__Set tasks__
**A)** Print the book-map excerpt from "The paths expanded" up to and including "into the book.".
**B)** According to the book-map excerpt, who designed the cover of Promised?

__Text block__
** Start **

Then I went to the attic to find the big paper I knew was up there somewhere, a process that involved culling out a couple old games and rearranging a bookshelf while I was up there. Naturally, I had to face my mortality through my dread of properly cleaning my attic before I die (decades from now) so that my children won’t be saddled with my nonsense and secrets. Attics are never simple.
At last, seated at the dining room table with freshly sharpened pencils, I realized I’d been thinking about this map for months. I had already envisioned the terrain where Gaia walked, and where a refugee community would pitch its tents. As I began drawing, snaking off a path line of the original Birthmarked map, I realized I was doing something Gaia could do if she drew a map from memory, for planning purposes. I could feel the double-shadow of her fictional hand clasping the same pencil I did.
The paths expanded and wove together. I named locations, added labels, and made a note to myself to include a change to Promised when it comes back to me in first pass pages. I slept on my ideas, took another look at my draft, and revised. I made mistakes, used a white-out pen, and when my lines became too garbled, I substituted in another one of the 11×18” copies I’d made and started a section over.
The final map, as I’ve said, might not look like I changed much from the one in Birthmarked. Yet this map is exactly what is needed for Promised, no more and no less. I’ve sent it off to Macmillan, and now it’s up to Anne Diebel, the art director, to find a way to put my pencil scratches into the book.
Cover Reveal: Promised
We have the final cover for Promised!
Luscious, if you ask me. I have a thing for bright, bold book covers, so I’m thrilled about the red and the way the bracelet zings forward against the fabric background. I love the continuation of the distinctive, lyrical Trinculo font from the first two books in the series, too. Tim Green of faceoutstudio designed this cover, as he did the paperback of Birthmarked (Book 1) and the hardcover of Prized (Book 2).

** End **

__Data section__
** Start **

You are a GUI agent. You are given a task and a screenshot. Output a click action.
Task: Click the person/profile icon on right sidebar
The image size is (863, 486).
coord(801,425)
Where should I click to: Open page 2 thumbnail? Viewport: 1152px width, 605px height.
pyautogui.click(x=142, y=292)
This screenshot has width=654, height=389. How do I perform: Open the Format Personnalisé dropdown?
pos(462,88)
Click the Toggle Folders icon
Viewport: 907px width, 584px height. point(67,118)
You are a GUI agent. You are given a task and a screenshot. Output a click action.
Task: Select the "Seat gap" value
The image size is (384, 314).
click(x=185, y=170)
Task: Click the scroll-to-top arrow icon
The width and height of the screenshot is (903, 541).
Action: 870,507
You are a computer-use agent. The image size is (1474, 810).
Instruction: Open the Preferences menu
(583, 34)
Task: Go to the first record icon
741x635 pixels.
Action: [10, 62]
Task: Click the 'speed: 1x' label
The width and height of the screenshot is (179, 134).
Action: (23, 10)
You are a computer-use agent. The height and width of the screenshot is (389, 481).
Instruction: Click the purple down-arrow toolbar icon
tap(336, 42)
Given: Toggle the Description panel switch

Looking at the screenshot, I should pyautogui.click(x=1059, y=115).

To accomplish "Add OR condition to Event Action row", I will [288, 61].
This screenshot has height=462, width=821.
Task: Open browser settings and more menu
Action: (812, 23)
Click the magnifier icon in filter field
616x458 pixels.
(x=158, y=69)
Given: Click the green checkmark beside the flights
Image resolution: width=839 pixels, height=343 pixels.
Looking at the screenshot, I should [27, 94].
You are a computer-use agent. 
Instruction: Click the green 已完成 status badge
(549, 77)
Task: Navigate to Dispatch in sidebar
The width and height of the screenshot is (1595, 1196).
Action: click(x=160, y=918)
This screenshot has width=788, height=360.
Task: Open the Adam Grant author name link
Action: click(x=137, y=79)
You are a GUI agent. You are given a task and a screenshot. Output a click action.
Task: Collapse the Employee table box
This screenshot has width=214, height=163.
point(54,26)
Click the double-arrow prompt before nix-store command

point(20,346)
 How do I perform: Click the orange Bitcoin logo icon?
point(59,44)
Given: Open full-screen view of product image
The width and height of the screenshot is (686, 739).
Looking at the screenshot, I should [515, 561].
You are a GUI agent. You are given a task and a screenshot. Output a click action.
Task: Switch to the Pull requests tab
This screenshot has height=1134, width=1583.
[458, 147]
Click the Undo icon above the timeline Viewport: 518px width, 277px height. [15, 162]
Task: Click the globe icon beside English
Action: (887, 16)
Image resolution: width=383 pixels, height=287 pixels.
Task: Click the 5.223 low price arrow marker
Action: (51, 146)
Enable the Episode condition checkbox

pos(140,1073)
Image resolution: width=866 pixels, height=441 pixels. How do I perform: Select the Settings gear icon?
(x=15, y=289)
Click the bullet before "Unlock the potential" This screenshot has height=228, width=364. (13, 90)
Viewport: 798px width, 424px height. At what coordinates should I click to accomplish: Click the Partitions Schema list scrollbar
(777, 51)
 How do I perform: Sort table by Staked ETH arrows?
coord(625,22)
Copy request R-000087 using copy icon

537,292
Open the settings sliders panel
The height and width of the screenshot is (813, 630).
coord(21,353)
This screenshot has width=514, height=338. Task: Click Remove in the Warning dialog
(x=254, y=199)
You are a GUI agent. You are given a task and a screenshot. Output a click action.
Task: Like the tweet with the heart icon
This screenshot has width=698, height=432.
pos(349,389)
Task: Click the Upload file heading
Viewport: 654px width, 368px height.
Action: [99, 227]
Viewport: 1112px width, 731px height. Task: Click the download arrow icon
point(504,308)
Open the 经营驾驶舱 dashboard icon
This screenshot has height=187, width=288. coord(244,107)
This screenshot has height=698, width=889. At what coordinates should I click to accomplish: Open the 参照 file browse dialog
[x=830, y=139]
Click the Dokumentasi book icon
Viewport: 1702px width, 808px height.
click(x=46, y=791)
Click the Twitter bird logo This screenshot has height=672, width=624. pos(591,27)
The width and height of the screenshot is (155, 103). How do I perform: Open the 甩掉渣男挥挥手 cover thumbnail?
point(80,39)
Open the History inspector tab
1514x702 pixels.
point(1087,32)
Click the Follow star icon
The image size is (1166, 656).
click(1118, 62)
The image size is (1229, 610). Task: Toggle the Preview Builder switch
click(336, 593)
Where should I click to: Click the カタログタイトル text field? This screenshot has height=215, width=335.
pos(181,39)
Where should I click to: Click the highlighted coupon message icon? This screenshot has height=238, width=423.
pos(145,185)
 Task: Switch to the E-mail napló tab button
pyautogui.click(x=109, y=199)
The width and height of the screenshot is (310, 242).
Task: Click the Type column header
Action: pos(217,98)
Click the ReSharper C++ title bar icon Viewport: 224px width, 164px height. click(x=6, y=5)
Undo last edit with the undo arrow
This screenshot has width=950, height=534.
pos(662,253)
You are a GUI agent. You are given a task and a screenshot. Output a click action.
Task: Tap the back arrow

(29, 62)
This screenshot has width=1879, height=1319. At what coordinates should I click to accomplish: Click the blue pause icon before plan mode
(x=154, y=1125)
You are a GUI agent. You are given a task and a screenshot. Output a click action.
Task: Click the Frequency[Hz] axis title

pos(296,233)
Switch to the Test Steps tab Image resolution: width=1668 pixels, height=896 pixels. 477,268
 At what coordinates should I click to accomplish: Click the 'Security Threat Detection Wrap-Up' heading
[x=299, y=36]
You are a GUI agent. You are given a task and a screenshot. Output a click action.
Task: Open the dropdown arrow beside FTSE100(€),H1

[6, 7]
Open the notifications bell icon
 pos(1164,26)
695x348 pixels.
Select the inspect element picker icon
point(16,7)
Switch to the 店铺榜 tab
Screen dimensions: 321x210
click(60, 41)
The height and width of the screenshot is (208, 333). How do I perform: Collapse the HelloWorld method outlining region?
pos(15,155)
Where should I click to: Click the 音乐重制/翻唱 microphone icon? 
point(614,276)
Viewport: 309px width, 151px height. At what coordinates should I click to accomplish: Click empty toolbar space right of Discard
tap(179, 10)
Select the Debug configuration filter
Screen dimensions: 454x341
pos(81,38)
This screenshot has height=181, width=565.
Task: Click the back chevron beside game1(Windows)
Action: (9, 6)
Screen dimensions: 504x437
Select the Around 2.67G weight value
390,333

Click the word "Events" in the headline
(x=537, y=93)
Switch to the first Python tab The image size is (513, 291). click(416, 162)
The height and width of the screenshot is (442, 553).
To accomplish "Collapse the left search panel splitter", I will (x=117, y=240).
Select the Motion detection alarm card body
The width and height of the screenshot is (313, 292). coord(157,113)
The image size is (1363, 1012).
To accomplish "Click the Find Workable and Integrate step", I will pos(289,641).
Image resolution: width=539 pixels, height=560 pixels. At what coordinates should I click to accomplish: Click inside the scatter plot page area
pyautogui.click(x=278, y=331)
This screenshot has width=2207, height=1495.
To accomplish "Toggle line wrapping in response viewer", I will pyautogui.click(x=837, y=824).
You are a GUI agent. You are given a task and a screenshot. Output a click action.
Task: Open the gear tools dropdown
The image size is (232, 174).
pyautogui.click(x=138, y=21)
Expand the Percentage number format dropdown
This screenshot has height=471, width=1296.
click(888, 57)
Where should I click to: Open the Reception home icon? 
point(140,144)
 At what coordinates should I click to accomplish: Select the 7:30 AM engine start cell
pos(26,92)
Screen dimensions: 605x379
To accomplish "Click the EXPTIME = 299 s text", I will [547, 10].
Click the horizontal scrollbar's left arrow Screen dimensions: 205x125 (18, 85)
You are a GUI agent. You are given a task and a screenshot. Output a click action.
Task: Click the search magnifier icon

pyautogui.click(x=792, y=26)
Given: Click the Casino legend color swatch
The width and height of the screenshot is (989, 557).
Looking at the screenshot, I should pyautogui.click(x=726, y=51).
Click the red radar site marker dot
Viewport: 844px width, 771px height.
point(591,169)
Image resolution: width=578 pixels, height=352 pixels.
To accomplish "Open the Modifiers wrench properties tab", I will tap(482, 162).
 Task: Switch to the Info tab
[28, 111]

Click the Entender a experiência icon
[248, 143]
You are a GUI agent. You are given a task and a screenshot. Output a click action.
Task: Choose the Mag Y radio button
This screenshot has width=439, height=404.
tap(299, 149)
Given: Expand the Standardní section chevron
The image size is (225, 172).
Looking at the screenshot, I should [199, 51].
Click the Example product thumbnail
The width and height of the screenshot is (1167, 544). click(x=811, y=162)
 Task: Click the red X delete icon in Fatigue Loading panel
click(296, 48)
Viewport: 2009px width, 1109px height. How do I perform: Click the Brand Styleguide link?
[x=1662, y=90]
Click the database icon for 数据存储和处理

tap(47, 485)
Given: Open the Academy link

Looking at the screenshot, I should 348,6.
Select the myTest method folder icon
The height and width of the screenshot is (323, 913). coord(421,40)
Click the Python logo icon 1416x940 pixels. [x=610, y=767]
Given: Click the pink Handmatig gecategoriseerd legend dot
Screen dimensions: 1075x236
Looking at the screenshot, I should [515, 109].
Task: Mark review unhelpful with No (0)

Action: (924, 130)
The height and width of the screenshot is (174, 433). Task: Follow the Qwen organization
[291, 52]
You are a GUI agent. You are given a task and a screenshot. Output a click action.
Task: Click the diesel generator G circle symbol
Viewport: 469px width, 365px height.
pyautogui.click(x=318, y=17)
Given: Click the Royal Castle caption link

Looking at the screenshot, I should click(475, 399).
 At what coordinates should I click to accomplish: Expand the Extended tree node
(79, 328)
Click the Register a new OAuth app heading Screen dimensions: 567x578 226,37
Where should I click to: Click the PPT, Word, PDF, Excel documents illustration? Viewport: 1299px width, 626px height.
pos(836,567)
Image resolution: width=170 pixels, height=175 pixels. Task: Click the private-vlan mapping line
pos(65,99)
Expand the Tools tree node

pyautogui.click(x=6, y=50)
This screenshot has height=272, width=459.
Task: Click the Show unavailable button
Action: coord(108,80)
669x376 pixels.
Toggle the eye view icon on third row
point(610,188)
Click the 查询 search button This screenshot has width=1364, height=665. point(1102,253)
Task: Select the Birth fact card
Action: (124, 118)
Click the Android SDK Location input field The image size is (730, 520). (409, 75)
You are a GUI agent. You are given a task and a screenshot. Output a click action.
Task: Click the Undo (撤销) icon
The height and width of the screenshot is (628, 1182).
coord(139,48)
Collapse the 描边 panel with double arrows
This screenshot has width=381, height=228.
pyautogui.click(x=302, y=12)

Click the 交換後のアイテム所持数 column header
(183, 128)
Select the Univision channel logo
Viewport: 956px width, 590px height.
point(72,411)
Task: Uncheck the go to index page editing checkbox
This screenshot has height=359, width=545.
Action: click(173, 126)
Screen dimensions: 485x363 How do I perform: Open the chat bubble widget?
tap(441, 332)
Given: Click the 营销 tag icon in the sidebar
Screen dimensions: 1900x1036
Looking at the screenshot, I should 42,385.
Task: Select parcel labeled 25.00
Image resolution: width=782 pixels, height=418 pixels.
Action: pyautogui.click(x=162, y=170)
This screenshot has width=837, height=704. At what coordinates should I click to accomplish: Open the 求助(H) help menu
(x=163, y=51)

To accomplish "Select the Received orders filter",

** End **

__Solution list__
**A)**
The paths expanded and wove together. I named locations, added labels, and made a note to myself to include a change to Promised when it comes back to me in first pass pages. I slept on my ideas, took another look at my draft, and revised. I made mistakes, used a white-out pen, and when my lines became too garbled, I substituted in another one of the 11×18” copies I’d made and started a section over.
The final map, as I’ve said, might not look like I changed much from the one in Birthmarked. Yet this map is exactly what is needed for Promised, no more and no less. I’ve sent it off to Macmillan, and now it’s up to Anne Diebel, the art director, to find a way to put my pencil scratches into the book.

**B)** Tim Green of faceoutstudio.